Event
Summary
At its annual user conference in late October, PeopleSoft trumpeted the
availability of its revamped supply chain management solution ambitiously
titled, PeopleSoft Supply Chain in a Box. The new solution combines applications
for customer management, e-commerce, order fulfillment, planning, and
supply chain analytics and delivers them via multiple channels including
an Internet portal and handheld devices. PeopleSoft claims the "Box" automates
a large variety of business functions from managing sales leads to planning,
filling orders, and collecting cash. Customers will be able to check the
status of orders, account balances and payment histories, and place orders
on-line.
According
to Mike Frandsen, Vice President and General Manager of PeopleSoft's Supply
Chain Division, "PeopleSoft Supply Chain in a Box is a completely new
way of implementing an end-to-end supply chain solution. This pre-assembled
solution can begin paying back a customer's investment immediately." Though
the software may enable the stated functions, the proposition that it
can deliver them in a pre-assembled, pre-packaged and pre-configured manner
stretches the limits of imagination.
Market
Impact
PeopleSoft Supply Chain in a Box is hardly the first supply chain software
product promising pre-packaged functionality and rapid deployment. Pure
play supply chain management vendors like i2 Technologies and Logility
have offered configurable pieces of the overall supply chain puzzle for
many years, but have never offered a complete solution "in a box". One
reason is that these solutions, like the supply chains they support, are
enormously complex.
The
possibility of shrink-wrapping software to represent and support a supply
chain, really a network linking a company's internal operations with external
suppliers and customers, is not easy to believe. To us, a package that
comes "in a box" is ready to install and run, with at most an hour or
so spent choosing parameters from a predefined list or using a simple
configuration wizard. Can a product that claims to automate business processes
across enterprises really arrive in a box? Such a packaged suite of applications
would have to seamlessly touch critical points within the systems of all
of a company's trading partners and produce immediate benefits.
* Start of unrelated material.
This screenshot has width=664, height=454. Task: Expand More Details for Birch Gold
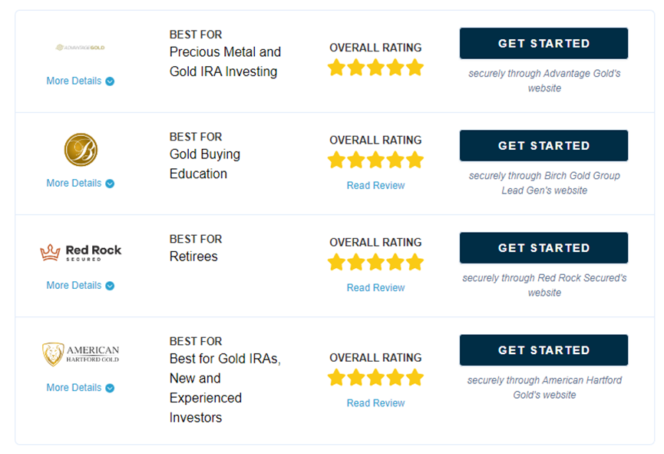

Would
that this was so, but we fear that the claim is incredible even in the
era of XML and wireless communication.
Brash
announcements by ERP vendors aimed at cutting a way into the supply chain
management market are common, of course, and PeopleSoft's claims are no
less extravagant than others are. The announcement may serve to attract
attention in the short term, but only proven application of its supply
chain solutions will enable the vendor to contend on an equal footing
with SAP, J.D. Edwards, and Oracle.
User
Recommendations
We are sure that there are small organizations with simple supply chains
for which the product might well run "out of the box." But in general,
users would do well to take PeopleSoft's claims with a vein of salt and
maintain realistic expectations regarding the challenges they will face
in integrating their supply chains. Don't buy this or any other system
on the basis of such over worn vendor hype as "immediate return on investment,"
"rapid deployment," and "seamless integration out of the box." Do a careful
selection process and ask each bidder to provide a realistic estimate
of the time and cost of installation; give preference to those vendors
who will back up their estimates with rebates or free services.